Dataset entries
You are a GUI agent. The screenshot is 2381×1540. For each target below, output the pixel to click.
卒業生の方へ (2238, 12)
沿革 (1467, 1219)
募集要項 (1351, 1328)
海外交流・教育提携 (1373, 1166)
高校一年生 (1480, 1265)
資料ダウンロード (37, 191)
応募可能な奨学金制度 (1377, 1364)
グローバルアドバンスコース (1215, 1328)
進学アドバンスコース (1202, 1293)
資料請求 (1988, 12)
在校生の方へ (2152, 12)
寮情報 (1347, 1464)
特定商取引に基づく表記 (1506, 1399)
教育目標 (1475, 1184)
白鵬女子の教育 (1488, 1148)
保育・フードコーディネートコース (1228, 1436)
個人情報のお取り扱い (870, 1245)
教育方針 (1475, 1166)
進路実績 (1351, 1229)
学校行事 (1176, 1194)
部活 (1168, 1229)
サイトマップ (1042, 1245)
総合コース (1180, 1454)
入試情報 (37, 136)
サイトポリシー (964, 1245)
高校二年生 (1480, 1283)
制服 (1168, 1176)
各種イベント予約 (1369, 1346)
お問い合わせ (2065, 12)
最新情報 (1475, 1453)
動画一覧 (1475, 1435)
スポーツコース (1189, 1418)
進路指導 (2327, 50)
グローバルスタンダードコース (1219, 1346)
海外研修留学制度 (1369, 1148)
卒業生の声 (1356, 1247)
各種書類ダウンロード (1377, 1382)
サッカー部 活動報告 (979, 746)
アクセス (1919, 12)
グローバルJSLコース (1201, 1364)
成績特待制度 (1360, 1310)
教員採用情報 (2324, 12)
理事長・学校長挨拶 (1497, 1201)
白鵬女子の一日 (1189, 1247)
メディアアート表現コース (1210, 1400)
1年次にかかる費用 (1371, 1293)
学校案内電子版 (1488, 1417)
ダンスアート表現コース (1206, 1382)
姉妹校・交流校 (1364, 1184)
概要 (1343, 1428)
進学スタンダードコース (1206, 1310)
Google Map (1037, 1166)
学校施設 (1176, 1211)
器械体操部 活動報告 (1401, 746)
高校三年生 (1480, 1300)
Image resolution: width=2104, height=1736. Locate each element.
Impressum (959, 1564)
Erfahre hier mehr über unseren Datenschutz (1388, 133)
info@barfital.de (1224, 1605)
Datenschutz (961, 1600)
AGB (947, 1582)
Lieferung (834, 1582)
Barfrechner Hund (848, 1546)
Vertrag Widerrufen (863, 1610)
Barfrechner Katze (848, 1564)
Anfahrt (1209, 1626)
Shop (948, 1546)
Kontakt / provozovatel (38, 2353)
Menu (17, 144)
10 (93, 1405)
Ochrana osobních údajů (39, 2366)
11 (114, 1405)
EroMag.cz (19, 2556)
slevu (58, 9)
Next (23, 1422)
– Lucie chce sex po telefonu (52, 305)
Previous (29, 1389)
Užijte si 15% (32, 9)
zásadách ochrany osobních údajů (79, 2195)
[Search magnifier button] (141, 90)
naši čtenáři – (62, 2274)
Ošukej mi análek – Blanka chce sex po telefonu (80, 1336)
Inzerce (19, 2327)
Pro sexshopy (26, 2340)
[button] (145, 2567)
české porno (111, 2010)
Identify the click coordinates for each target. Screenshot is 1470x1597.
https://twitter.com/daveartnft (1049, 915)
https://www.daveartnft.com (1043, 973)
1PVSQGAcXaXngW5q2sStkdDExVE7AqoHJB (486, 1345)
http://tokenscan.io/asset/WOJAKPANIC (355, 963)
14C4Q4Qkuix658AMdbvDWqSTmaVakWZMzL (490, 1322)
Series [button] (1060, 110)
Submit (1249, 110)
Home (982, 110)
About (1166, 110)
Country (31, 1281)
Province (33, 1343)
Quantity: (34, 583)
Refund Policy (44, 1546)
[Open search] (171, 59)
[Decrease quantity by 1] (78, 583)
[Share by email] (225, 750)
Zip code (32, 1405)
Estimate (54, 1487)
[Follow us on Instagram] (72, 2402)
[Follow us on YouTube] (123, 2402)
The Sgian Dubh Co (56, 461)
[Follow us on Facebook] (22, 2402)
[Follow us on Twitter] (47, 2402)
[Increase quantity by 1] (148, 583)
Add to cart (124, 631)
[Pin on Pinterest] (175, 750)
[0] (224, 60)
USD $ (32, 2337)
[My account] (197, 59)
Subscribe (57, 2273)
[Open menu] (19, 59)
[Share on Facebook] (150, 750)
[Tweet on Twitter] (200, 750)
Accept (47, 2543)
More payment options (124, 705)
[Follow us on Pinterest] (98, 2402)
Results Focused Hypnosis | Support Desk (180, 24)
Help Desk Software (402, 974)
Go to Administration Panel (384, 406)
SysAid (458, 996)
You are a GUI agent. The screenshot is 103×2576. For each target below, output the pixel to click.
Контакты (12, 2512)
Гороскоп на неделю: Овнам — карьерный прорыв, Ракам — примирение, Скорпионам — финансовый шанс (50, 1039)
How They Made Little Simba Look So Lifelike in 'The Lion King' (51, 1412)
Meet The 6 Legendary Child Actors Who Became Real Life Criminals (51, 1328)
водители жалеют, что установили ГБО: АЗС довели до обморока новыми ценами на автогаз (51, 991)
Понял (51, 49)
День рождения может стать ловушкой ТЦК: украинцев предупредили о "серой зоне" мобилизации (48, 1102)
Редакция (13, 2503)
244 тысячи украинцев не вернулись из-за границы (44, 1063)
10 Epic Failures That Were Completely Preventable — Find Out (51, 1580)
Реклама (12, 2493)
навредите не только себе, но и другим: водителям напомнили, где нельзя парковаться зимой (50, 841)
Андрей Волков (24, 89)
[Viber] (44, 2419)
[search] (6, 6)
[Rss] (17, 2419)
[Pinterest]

Problem requirements. Each line above with the word "button" needs to be copied.

Problem solution.
[Search magnifier button] (141, 90)
[button] (145, 2567)
Series [button] (1060, 110)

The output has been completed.